Rausch, knack, schnurz

Viele Menschen glauben, dass Telefonieren im Gegensatz zum Schreiben nebenbei geht und man dadurch Zeit spart. So manche Chefin meldet sich am Telefon mit dem hoffnungsfrohen Satz: "Hallo, ich bin gerade drei Stunden auf der Autobahn und dachte, ich erledige ein paar Telefonate." Ja, schön, aber hast du auch bedacht, dass du in Deutschland unterwegs bist? Dem Land, wo das Handynetz so viele Löcher hat wie ein Schweizer Käse? Rausch, knack, schnurz – bis einer aufgibt und doch eine E-Mail oder Nachricht schickt. Die geht auch bei schlechtem Netz noch durch. Mir sind auch Anzugträger in der Bahn ein Rätsel, die stundenlang telefonieren. Ohne Unterbrechung! Bei welchem mysteriösen Handyanbieter sind sie? Bei mir ist nämlich alle paar Minuten Sense mit der Verbindung. Ungefähr nach dem sechsten Versuch, das Gespräch fortzusetzen (natürlich rufen beide einander an, sodass ständig besetzt ist), kriegt mindestens einer der Gesprächspartner richtig schlechte Laune.

Ich gebe zu, telefonieren kann in manchen Situationen auch ganz schlau sein. Wenn man nicht präzise formuliert, wird schriftliche Kommunikation nämlich schnell mehrdeutig. Dann lohnt es sich, doch mal anzurufen, bevor eine Endloskette von Missverständnissen entsteht, und zu fragen: "Wie war das genau gemeint?" Viele meiner Kunden sind so nett und machen Telefontermine aus, wenn es etwas zu besprechen gibt. Dann können sich beide Seiten vorbereiten – und man ist sicher, niemanden auf dem Klo zu erwischen.
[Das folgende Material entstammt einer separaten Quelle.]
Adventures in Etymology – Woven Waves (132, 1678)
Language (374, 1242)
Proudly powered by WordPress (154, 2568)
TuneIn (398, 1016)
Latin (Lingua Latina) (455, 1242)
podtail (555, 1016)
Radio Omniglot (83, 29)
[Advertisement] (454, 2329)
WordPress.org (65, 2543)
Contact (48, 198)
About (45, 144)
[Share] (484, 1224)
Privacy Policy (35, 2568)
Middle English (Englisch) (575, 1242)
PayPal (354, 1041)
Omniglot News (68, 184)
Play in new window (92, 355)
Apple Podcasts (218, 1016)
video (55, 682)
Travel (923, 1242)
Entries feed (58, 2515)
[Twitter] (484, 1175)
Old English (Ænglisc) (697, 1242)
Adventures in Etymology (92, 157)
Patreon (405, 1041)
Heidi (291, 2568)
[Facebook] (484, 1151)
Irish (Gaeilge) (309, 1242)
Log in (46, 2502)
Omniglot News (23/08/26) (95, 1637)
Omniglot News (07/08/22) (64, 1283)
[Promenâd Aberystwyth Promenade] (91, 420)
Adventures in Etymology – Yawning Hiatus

Plaudertaschen am anderen Ende der Leitung

Der größte Nachteil am Telefonieren ist: Wenn man Pech hat, gerät man an eine Plaudertasche. Per E-Mail reicht oft ein kurzer Satz: "Hey, bitte schick mir mal die Zahl rüber." Hat man aber jemanden am Hörer, den man auch ein bisschen privat kennt und der sich einfach nicht vom Hörer trennen kann, kann es dauern. Jeder Versuch, sich zu verabschieden, prallt an solchen Menschen ab.

"Na, tschüss dann, schönen Feierabend!"

"Feierabend? Ha! Bei mir noch lange nicht. Ich habe gerade erst angefangen, mir die Akte vorzunehmen. Ich kann dir sagen, mein lieber Scholli ..."

"Okay, dann frohes Schaffen noch!"

"Froh! Froh bin ich erst wieder, wenn Wochenende ist. Da fahre ich nämlich mit meiner Frau an den See. Da haben wir ja seit den Siebzigerjahren ein Häuschen …"

"Na, denn mal tschau, schöne Grüße an die Frau!"

"Ach, der gehts gar nicht gut. Hat wieder mit ihrem Rücken zu tun …"

Und wenn sie nicht gestorben sind, so telefonieren sie noch heute.